Toronto startup Syrp is hoping our affliction for karaoke bars translates over to smartphones by recently releasing Jukeboxer, an app that that pits users against each other in an all out singing-brawl. Jukeboxer lets you sing as loud as you want (adding the help of voice filters if you wish) with friends and strangers as the community decides who should be the champion. Available with ads for free on the iPhone and $0.99 as a “Pro” ad-free version.
Users challenge their Facebook friends or connect with people they don’t know to record 30-second vocal clips that can be enchanted with 14 different and unique audio filters to change your voice to sound like a rockstar, something goofy or anything in between. Filters include “Alien”, “Chipmunk”, and “Low Voice”, and others are also available via in-app purchases. Once a vocal has been created and uploaded other users are asked to judge the challenge to earn points and decide who sings the best.
While sifting through the app opportunities to buy tracks via iTunes, view videos and discover new music is an entertaining experience. Also some of the vocal contests were very hard to determine a winner because they sounded that good, while upon first launching the app an expectation of horrible sonic waves were about to resonate, but that wasn’t the case- surprisingly.

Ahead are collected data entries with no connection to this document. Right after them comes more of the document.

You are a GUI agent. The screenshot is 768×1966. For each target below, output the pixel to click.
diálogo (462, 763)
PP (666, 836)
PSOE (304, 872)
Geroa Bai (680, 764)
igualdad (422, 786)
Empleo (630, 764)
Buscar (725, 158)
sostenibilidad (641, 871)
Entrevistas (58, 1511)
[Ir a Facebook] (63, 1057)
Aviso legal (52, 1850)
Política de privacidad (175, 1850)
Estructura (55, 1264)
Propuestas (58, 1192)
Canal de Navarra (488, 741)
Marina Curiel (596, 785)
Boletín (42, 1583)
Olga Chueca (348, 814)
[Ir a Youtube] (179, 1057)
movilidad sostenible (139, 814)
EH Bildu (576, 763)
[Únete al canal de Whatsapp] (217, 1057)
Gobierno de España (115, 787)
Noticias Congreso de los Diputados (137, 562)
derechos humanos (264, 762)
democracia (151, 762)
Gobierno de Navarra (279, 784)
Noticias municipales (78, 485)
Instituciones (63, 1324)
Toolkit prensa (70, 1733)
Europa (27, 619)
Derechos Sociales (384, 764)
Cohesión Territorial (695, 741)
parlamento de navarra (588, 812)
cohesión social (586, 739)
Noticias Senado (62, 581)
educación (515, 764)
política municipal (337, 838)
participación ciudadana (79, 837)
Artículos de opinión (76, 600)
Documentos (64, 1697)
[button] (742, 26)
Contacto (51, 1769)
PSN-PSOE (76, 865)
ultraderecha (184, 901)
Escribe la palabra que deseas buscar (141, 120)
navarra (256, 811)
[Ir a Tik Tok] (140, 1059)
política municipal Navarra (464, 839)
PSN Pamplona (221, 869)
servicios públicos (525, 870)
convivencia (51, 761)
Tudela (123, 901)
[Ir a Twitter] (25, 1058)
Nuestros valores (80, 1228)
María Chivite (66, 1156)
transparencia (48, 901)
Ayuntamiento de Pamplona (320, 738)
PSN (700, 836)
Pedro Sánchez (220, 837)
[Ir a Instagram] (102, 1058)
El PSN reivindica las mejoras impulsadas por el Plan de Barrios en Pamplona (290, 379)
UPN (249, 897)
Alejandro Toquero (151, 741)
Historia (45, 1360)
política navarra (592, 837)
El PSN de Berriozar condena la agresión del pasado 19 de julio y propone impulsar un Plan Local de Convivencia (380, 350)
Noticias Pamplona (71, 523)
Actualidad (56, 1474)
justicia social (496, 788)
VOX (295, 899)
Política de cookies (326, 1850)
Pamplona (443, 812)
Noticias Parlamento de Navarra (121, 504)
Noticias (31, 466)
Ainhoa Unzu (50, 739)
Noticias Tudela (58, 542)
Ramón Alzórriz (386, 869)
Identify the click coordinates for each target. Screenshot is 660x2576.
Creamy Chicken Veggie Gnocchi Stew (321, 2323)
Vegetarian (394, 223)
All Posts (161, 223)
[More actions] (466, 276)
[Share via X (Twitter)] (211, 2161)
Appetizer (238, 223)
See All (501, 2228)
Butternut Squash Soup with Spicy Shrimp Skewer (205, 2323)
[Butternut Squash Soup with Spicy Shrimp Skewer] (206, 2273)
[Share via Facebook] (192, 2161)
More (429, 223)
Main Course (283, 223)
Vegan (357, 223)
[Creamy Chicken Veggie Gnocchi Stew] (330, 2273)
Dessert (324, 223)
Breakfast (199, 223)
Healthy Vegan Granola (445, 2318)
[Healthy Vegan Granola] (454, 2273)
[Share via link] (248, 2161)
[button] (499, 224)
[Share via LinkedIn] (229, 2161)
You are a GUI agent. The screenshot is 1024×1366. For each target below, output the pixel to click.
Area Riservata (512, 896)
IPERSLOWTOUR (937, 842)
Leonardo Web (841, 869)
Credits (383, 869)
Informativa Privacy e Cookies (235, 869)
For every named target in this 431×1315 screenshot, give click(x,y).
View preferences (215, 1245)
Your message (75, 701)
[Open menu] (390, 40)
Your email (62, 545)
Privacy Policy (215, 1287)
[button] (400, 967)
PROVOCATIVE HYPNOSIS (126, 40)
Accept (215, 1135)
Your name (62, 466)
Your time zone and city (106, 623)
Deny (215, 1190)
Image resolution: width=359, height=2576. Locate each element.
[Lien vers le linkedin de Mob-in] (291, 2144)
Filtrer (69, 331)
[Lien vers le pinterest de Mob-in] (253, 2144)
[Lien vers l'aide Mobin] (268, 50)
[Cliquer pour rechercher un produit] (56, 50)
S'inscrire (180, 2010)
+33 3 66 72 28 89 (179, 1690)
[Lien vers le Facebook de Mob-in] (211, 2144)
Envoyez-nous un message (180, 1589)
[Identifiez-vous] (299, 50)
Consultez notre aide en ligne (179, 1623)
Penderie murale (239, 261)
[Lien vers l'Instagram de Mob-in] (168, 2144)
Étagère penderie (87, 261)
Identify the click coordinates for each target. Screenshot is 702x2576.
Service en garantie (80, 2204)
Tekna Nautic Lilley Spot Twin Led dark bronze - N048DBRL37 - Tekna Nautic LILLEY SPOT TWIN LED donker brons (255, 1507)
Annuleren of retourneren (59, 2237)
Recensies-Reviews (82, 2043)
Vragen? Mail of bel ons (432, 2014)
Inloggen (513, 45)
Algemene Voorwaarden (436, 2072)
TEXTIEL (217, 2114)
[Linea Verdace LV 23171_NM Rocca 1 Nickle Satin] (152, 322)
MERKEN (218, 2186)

The app is superbly designed and intuitive app was designed in partnership with Filament Creative Inc. We asked Matt Hryhorsky about the approach when tackling the unique branding opportunity of Jukeboxer:
“With a name like Jukeboxer, it was a great opportunity for us to take an approach that blended both the music a boxing worlds. For us, that meant a throwback to the days when a song cost a dime and Sugar Ray Robinson was taking the world by storm. We wanted to give a nod to the era without losing sight of the modern platform we were designing for.
Games are meant to be played, so in addition to the focus placed on aesthetics like the vintage colour palette and the boxing-poster-inspired typography for the brand mark, a lot of Jukeboxer’s design lies in the tone and flow of game play itself. Great design should be seamless. It doesn’t get in the way or stand out, but allows a user to move more freely through the app experience and that’s what we set out to accomplish.”
“As for the icon, our initial icon sketches revolved around the boxing ring but we felt the vintage announcers mic helped users understand the musicality of the app before playing their first round. We went through several iterations, simplifying along the way and with the help of the great guys at Syrp, we came up with an icon that we think really stands out in a sea of bubbly game icons.”
Syrp has taken a big detour from their original app called Cloud Photos. A utilitarian app helping you manage photo’s with Dropbox upload capabilities. While they will continue to support the apps development, Jukeboxer will now be the center of their focus. So if you want to share your sonic achievements with friends or strangers you will grow to love this app. It may not be for everyone but is an entertaining fork from the obligatory constants of daily app life.